Comincia la vita a letto, la clausura nella stanzetta di quella palazzina alla periferia di Nociglia, dove viene assistita dalle sorelle che rispettano la sua volontà e necessità di sottrarsi alla vita di paese. Quel letto immacolato, però, diviene la meta di un viavai silenzioso di pochi amici e figli spirituali che aumentano sempre più, pur consegnati all’obbligo del silenzio. Non solo laici. Due frati cappuccini l’accompagnano immancabili nel suo percorso spirituale: padre Colombano Luciani da Fano (sino agli anni ’70) e padre Candido Sallustio da Molfetta, tuttora vivente, dichiaratamente suo primo figlio spirituale. Il 9 aprile 1970, non a caso, Antonietta diventerà terziaria francescana. Le sono vicini anche sacerdoti: tra i tanti, in particolare, don Pippi Palamà (già parroco di Sogliano Cavour) e don Paolo Bartoli da Montescudo (Rimini).

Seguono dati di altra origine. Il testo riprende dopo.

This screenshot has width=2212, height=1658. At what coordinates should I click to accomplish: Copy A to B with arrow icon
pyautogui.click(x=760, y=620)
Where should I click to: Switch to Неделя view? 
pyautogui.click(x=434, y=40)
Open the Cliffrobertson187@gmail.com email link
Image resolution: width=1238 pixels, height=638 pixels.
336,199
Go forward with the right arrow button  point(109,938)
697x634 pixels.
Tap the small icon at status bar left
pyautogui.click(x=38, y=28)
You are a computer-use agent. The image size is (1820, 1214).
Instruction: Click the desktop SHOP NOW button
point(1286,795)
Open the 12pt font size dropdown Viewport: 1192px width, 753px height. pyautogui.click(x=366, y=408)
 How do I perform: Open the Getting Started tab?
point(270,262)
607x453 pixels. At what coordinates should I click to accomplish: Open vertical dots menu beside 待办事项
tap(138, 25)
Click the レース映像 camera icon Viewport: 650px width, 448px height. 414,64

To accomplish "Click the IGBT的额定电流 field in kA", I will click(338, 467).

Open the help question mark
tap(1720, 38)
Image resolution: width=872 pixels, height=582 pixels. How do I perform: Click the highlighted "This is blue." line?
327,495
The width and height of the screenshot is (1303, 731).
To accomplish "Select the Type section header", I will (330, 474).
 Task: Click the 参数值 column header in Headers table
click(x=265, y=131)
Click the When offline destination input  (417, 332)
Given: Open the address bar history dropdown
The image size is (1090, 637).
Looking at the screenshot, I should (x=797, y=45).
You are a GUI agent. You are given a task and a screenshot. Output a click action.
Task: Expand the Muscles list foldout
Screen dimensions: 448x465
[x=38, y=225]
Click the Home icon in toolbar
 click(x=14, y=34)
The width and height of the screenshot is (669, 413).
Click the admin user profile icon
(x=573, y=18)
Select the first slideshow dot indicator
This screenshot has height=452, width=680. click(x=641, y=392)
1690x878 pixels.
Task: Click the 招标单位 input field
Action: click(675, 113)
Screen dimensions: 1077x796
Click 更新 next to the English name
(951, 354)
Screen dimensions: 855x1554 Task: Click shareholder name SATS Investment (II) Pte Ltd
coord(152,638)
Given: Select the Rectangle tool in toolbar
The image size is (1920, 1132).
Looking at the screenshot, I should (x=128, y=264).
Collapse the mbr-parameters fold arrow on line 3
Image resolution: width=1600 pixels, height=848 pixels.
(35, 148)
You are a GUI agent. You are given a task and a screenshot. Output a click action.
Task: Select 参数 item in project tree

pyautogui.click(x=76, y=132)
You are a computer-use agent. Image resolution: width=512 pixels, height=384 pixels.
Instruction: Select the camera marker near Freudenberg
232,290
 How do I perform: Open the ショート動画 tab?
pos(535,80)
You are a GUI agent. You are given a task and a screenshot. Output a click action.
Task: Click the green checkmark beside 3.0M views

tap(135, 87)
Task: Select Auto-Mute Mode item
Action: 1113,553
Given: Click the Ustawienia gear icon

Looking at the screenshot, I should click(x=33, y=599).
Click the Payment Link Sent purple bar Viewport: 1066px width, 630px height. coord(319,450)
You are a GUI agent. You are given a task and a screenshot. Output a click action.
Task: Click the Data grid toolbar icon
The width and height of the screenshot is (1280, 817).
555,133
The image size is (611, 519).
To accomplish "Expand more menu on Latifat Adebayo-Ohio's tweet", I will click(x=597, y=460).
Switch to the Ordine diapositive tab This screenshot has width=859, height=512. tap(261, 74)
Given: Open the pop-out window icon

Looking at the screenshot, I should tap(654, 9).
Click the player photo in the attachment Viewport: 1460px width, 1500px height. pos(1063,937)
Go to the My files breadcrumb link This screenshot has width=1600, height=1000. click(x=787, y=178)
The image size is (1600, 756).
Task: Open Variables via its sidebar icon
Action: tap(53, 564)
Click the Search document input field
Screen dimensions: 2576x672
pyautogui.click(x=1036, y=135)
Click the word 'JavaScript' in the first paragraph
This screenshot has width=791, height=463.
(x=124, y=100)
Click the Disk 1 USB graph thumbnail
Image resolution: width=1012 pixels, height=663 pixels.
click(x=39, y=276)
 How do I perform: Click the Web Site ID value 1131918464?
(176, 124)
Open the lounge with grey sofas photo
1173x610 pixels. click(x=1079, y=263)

Nel 1969, raccontano ancora le cronache del suo martirio, le stimmate in-
visibili, che diventano piaga sanguinolenta tre anni dopo, documentata con certificati medici (in particolare del dottor Arturo Benegiamo di Sogliano Cavour, suo medico curante, quotidianamente presente) e foto. Ogni sofferenza viene accolta col sorriso sulle labbra e l’offerta al Cielo: “Mi immolo per la Chiesa e per il popolo di Dio”. Tante le visioni mistiche: la Madonna, Padre Pio, San Francesco, Sant’Antonio, Santa Clelia, la “sorellina Maria Valtorta, sconosciuta fino a quando Egli stesso me ne ha dato il nome”. Innumerevoli i prodigi, raccontano instancabili i suoi figli spirituali: lettura dei cuori, bilocazione, intercessioni miracolose. La sua “fama” cresce, paradossalmente più in altre regioni italiane che nel Salento: le promesse si rispettano.
Così, tra un Rosario e una malattia, si consuma il tempo terreno di Antonietta De Vitis. Muore nel suo letto il 19 giugno 2004, nella solennità del Sacratissimo Cuore di Gesù. Un caso? Tutto è pensabile. Anche, però, che sia difficile affermarlo, viste le premesse.